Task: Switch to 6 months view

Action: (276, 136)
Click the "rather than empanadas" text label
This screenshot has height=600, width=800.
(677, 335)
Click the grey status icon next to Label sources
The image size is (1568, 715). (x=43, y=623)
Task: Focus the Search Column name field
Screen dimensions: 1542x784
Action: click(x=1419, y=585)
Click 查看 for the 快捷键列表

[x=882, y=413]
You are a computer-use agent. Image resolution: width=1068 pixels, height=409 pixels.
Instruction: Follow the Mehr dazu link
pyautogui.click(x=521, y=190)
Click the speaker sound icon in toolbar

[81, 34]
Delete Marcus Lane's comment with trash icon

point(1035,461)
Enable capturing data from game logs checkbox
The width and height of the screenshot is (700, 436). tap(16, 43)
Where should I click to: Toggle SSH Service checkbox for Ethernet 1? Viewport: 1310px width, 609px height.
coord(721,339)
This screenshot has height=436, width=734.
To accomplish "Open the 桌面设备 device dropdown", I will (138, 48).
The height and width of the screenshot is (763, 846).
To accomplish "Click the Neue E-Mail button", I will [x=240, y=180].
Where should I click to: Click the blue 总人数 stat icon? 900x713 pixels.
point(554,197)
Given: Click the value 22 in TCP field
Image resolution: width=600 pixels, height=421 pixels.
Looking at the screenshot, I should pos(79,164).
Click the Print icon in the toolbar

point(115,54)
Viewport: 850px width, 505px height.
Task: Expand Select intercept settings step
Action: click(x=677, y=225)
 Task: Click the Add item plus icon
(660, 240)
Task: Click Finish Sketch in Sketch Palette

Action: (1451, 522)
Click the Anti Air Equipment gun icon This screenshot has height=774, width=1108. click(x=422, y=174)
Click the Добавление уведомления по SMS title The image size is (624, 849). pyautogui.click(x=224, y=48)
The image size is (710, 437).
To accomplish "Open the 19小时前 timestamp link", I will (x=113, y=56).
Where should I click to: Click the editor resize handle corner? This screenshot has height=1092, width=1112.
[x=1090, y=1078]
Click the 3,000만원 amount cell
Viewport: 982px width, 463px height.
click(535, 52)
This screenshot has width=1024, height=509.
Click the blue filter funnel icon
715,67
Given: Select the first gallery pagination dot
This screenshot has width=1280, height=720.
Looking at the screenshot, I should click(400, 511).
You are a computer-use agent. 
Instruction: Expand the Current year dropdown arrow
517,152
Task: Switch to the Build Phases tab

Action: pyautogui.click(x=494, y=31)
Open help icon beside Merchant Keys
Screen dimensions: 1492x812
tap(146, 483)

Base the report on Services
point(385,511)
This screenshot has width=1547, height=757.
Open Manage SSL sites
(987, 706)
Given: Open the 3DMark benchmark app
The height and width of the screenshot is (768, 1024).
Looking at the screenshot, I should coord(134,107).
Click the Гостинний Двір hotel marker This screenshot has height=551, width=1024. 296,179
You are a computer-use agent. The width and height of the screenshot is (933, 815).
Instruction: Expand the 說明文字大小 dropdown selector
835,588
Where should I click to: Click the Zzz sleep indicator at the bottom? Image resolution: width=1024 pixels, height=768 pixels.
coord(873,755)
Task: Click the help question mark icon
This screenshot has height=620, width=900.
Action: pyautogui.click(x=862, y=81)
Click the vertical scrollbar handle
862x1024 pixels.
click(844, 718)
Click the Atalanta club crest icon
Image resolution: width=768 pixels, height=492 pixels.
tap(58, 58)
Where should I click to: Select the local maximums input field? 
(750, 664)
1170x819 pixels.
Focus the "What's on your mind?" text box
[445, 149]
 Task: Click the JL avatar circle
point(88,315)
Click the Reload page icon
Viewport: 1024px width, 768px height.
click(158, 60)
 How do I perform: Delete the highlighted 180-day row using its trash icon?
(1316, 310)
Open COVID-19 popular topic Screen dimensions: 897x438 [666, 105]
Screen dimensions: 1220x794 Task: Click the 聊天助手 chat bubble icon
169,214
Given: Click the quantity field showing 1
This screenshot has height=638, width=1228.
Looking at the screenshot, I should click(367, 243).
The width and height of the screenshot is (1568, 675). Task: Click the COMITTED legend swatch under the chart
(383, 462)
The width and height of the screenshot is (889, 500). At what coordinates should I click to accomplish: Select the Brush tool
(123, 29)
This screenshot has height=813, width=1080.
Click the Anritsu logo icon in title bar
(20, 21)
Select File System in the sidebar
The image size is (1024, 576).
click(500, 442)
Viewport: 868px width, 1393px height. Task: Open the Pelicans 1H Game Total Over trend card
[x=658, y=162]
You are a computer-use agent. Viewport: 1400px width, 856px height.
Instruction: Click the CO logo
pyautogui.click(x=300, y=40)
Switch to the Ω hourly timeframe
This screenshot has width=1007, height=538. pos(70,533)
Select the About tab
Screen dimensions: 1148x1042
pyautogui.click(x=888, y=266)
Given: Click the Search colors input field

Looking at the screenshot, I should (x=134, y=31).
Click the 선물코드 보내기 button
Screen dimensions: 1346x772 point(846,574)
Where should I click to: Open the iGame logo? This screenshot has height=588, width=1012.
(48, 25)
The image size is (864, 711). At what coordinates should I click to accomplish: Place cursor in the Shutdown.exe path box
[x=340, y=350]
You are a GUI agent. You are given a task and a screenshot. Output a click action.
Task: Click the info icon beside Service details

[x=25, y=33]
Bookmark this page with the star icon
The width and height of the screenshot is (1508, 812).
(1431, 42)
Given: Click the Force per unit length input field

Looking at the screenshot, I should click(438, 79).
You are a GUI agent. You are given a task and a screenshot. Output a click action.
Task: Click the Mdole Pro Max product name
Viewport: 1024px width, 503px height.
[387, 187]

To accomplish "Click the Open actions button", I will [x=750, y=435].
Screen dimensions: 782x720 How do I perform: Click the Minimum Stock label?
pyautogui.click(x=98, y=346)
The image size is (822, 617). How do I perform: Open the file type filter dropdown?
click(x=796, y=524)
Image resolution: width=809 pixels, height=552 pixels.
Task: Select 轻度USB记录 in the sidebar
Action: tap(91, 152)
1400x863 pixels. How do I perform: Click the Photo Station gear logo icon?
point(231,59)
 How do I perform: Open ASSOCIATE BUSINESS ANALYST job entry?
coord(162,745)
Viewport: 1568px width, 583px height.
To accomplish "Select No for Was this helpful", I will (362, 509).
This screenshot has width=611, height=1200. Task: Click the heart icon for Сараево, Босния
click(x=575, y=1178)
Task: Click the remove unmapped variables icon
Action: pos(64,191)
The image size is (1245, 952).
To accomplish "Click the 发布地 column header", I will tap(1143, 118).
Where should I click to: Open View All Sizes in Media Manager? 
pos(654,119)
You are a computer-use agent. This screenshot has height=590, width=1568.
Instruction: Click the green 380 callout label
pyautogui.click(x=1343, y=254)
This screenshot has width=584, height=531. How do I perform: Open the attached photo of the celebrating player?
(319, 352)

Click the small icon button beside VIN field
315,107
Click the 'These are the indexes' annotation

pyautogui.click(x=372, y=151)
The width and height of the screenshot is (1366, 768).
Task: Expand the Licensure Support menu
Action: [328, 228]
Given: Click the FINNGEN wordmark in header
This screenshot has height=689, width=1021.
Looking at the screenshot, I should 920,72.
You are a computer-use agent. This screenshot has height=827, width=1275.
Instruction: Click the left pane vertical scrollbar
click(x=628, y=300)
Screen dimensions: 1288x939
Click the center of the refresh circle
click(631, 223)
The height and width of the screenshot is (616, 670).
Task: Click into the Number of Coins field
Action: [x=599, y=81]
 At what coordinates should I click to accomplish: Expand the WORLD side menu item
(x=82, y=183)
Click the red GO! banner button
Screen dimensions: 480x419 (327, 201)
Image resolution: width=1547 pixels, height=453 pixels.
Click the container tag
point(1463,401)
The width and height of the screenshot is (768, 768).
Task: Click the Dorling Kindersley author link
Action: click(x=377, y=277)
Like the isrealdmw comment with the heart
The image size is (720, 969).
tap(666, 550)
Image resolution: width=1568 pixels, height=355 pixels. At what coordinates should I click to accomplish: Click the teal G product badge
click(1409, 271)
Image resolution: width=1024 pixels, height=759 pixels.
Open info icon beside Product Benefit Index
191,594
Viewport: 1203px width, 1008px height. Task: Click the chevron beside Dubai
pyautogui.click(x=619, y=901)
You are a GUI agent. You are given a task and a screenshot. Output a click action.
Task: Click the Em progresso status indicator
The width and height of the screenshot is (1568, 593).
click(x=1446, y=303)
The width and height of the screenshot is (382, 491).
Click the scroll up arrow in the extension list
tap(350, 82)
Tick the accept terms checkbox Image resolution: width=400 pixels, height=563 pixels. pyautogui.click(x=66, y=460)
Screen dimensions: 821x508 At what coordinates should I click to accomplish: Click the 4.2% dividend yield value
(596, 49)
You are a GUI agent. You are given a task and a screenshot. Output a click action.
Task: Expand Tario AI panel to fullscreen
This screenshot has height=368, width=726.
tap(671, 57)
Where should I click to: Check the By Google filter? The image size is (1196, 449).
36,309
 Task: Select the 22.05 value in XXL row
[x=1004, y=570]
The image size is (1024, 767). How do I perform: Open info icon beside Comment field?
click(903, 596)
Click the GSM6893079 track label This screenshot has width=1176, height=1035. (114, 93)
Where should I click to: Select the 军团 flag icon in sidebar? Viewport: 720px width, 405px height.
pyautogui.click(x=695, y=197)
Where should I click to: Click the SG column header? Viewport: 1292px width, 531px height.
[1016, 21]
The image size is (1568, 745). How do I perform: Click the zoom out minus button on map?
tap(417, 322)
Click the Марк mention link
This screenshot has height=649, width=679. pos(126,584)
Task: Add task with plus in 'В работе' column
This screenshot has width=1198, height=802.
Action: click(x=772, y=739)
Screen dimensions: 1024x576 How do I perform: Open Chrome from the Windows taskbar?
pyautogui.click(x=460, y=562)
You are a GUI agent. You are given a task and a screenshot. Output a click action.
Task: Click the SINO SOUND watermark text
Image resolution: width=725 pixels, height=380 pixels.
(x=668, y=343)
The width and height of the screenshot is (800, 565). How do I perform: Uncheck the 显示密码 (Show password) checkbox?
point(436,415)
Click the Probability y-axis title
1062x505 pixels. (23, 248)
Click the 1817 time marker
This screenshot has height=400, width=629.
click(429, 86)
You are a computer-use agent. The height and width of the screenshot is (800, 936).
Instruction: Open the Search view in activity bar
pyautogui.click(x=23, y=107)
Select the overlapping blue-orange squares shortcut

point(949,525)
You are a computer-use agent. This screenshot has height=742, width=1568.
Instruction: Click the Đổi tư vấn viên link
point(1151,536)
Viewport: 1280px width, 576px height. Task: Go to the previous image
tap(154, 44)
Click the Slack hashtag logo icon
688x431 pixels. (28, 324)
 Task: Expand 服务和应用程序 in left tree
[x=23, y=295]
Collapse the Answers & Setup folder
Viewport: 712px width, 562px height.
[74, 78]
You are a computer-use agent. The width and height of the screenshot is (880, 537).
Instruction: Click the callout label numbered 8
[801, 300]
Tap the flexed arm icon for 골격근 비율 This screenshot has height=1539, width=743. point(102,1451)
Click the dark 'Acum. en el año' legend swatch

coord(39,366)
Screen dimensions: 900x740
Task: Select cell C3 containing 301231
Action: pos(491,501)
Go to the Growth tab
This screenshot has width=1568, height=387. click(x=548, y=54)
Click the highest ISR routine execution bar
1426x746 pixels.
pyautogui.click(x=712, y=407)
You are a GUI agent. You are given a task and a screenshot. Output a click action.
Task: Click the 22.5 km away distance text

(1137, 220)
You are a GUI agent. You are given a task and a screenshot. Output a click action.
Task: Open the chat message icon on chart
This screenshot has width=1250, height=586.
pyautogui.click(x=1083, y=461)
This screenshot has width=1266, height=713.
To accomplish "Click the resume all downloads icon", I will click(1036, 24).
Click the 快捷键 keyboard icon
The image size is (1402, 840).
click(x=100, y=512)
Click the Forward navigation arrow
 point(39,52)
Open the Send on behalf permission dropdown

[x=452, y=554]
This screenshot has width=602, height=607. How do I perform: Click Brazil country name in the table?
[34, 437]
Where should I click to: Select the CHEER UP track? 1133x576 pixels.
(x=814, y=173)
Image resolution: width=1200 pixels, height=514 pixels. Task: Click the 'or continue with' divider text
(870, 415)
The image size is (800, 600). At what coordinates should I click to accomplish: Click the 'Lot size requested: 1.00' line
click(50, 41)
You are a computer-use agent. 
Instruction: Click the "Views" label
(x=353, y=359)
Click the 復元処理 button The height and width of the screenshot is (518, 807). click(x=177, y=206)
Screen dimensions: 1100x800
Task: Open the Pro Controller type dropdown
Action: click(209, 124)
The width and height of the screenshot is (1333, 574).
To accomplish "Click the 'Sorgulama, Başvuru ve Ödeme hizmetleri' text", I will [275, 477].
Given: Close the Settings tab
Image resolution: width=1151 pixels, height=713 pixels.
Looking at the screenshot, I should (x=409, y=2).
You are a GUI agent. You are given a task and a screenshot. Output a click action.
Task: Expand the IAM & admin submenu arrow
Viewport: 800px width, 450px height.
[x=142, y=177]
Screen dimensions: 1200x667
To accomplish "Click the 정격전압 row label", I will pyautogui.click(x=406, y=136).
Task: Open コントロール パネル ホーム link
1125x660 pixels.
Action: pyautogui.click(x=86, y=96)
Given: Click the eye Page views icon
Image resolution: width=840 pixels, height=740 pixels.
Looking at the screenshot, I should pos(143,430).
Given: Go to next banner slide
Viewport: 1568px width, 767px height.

++++++++++

[Task details] Set down, exactly as they stand above, the lines starting with the line with "Click the Atalanta club crest icon" and going on through the line with "This screenshot has height=813, width=1080.", and no others.

[Response]
Click the Atalanta club crest icon
Image resolution: width=768 pixels, height=492 pixels.
tap(58, 58)
Where should I click to: Select the local maximums input field? 
(750, 664)
1170x819 pixels.
Focus the "What's on your mind?" text box
[445, 149]
 Task: Click the JL avatar circle
point(88,315)
Click the Reload page icon
Viewport: 1024px width, 768px height.
click(158, 60)
 How do I perform: Delete the highlighted 180-day row using its trash icon?
(1316, 310)
Open COVID-19 popular topic Screen dimensions: 897x438 [666, 105]
Screen dimensions: 1220x794 Task: Click the 聊天助手 chat bubble icon
169,214
Given: Click the quantity field showing 1
This screenshot has height=638, width=1228.
Looking at the screenshot, I should click(367, 243).
The width and height of the screenshot is (1568, 675). Task: Click the COMITTED legend swatch under the chart
(383, 462)
The width and height of the screenshot is (889, 500). At what coordinates should I click to accomplish: Select the Brush tool
(123, 29)
This screenshot has height=813, width=1080.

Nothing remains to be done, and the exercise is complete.